DIRECTIONS FOR THIS TASK
Rewrite the rows as a numbered list with blank lines left out, starting with the row that contains "Black Harley Tour (438, 339)" and continuing up to and including the last row.

(Rows of pointing data)
**********

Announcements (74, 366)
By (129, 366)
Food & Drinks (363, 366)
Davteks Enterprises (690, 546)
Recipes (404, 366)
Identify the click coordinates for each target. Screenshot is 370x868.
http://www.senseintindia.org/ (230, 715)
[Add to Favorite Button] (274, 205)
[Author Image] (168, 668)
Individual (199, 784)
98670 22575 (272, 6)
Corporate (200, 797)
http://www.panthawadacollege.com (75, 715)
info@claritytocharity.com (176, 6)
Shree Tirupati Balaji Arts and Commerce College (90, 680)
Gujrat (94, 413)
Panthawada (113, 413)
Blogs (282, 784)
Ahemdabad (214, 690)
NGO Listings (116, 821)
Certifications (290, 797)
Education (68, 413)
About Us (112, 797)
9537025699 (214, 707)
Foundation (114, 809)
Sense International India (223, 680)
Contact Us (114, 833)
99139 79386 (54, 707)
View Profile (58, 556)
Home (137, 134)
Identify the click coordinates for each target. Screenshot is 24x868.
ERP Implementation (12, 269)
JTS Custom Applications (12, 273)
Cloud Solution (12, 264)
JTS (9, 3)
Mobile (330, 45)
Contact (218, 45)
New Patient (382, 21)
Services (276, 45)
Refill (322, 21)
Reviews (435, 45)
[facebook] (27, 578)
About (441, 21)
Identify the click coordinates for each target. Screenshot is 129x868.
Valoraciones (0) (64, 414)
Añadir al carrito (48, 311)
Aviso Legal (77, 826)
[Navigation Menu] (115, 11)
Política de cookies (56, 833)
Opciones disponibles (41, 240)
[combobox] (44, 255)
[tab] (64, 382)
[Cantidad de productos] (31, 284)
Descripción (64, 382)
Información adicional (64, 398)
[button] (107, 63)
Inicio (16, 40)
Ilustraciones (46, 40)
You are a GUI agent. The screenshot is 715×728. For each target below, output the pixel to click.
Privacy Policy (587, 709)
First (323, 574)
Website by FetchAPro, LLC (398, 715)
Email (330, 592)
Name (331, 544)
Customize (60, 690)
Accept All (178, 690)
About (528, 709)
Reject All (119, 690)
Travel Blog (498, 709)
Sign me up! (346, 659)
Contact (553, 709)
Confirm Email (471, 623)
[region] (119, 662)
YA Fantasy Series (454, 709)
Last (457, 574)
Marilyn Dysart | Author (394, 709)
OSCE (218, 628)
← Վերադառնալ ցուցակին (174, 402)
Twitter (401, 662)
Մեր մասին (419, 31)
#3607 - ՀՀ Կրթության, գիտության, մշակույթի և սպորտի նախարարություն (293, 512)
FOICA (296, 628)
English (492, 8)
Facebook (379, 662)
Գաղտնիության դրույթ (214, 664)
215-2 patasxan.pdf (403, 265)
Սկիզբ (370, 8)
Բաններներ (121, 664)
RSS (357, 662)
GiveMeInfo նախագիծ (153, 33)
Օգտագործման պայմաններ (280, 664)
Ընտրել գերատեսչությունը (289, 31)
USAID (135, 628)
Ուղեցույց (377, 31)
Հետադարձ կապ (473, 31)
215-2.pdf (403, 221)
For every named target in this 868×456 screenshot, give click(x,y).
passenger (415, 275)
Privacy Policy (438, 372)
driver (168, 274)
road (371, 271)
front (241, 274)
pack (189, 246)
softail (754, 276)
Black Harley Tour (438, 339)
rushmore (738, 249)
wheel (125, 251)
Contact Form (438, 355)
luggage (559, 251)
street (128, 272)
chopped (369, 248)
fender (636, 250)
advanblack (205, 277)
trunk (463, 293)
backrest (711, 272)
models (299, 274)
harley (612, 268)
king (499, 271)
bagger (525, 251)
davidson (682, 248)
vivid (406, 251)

**********

WORKED SOLUTION
1. Black Harley Tour (438, 339)
2. rushmore (738, 249)
3. wheel (125, 251)
4. Contact Form (438, 355)
5. luggage (559, 251)
6. street (128, 272)
7. chopped (369, 248)
8. fender (636, 250)
9. advanblack (205, 277)
10. trunk (463, 293)
11. backrest (711, 272)
12. models (299, 274)
13. harley (612, 268)
14. king (499, 271)
15. bagger (525, 251)
16. davidson (682, 248)
17. vivid (406, 251)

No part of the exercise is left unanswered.